An identical copy of every entry below is the required output.

═════ The records

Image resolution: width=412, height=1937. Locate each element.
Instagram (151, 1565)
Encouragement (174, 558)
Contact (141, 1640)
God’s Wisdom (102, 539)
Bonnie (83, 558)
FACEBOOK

══════════

:: Result of the task ::
Image resolution: width=412, height=1937. Locate each element.
Instagram (151, 1565)
Encouragement (174, 558)
Contact (141, 1640)
God’s Wisdom (102, 539)
Bonnie (83, 558)
FACEBOOK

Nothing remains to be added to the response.